Wednesday, August 22, 2012

Campath is going away?

I was quite surprised today to hear that Campath is being withdrawn from the oncology marketplace.  This will affect some patients with CLL and some patients with cutaneous lymphoma

Campath is a "bit player" in the management of CLL/NHL but for docs comfortable using it - it can be quite handy.  It is one of the few drugs that clearly works in the group of patients with 17p deletion and can be effective when other drugs have failed provided the patient does not have bulky lymph nodes (Campath is good at marrow and circulating cells but doesn't often resolve big nodes).

We have always known that Campath profoundly lowers the immune system.  Unfortunately, some of the initial studies were done in patients who were already heavily pre-treated.  It probably made the drug look worse than it really is to study it in patients whose immune system was already beaten up by multiple rounds of fludarabine.  None the less, you have to be on guard for all sorts of unusual infections such as CMV, PCP, shingles, etc.

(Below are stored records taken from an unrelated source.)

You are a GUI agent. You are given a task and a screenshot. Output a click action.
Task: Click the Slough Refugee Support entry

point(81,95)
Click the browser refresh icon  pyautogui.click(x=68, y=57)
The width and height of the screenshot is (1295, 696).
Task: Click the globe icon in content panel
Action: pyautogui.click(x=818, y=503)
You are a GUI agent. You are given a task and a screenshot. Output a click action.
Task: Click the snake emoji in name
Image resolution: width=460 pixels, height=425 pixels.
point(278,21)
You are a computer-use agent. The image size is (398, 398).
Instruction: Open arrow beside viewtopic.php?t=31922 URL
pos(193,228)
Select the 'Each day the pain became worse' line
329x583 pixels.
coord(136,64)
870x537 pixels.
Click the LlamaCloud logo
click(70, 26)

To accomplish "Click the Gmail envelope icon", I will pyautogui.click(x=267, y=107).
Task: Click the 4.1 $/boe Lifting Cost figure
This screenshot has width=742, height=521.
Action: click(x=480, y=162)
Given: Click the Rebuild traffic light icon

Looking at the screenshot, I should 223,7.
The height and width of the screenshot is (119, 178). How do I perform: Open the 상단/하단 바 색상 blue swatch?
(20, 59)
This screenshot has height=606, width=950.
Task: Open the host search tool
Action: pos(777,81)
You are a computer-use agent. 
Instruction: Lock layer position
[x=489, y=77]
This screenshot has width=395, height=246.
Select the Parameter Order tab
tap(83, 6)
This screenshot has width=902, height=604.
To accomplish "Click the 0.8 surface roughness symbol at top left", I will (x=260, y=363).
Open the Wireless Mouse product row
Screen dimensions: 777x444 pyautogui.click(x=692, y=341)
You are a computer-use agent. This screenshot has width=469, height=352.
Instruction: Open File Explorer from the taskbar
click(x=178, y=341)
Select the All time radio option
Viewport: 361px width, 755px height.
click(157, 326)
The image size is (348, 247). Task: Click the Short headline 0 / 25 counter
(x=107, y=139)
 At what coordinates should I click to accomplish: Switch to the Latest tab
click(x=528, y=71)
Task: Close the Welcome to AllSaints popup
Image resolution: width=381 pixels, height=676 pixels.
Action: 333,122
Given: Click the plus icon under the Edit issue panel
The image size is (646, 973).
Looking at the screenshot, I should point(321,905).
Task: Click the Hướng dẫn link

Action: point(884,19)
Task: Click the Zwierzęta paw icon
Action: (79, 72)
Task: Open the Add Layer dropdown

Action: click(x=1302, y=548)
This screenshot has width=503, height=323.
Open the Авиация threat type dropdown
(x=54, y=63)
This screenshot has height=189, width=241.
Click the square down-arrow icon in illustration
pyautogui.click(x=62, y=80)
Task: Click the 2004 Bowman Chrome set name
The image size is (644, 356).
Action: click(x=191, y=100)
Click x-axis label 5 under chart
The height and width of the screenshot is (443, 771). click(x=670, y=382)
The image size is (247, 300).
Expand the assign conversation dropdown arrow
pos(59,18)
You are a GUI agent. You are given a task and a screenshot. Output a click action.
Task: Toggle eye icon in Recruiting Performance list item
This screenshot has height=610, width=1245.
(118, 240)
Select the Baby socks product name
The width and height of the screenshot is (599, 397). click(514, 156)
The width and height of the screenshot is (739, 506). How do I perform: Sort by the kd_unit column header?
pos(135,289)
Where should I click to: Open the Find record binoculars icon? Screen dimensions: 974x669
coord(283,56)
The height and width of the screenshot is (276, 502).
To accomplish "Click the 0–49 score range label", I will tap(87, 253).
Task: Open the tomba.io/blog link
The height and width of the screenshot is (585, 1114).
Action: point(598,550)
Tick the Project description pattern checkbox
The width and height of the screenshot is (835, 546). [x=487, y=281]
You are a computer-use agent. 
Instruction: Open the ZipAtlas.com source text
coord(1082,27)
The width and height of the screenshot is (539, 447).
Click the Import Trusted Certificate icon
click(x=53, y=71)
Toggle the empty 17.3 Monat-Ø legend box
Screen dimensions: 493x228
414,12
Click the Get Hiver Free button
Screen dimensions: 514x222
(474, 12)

Viagara was initially supposed to be a drug to treat hypertension and when men had an unusual "side effect" while taking the drug, it quickly got repurposed and became an extremely valuable asset for Pfizer.  Similarly, there are reasons other than CLL where you may wish to lower the immune system.  Multiple Sclerosis is just such a reason. 

As is the case with lots of drugs - dose matters!  They are hoping to show that lower campath doses can treat MS and avoid the infectious complications.  If that works, it will probably be a much more valuable drug for its owners.  Campath will be "re-branded" so I am not sure if it will still be available for patients with CLL.

To me, this is potentially bad news because although it was never much more than 5% of CLL patients ever treated with the drug - for that 5% it was quite good.  It sounds like there may be patient access programs for patients with CLL - hopefully those materialize.  Rumor has it that it may even be given away for free to patients with CLL - obviously that would be a good thing - but I will believe it when I see it.  Furthermore, additional barriers may just make a hard to use drug even harder to get.

We are lucky that the CAL-101/GS-1101, ibrutinib drugs appear to have activity in 17p deleted cases - these drugs are coming just in time to help.